─── Exercise material ───

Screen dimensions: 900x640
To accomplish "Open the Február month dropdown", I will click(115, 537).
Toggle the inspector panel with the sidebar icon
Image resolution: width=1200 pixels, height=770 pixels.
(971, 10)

───

* **What is required**
Your task is to give back every record exactly.

* **The completed task**
Screen dimensions: 900x640
To accomplish "Open the Február month dropdown", I will click(115, 537).
Toggle the inspector panel with the sidebar icon
Image resolution: width=1200 pixels, height=770 pixels.
(971, 10)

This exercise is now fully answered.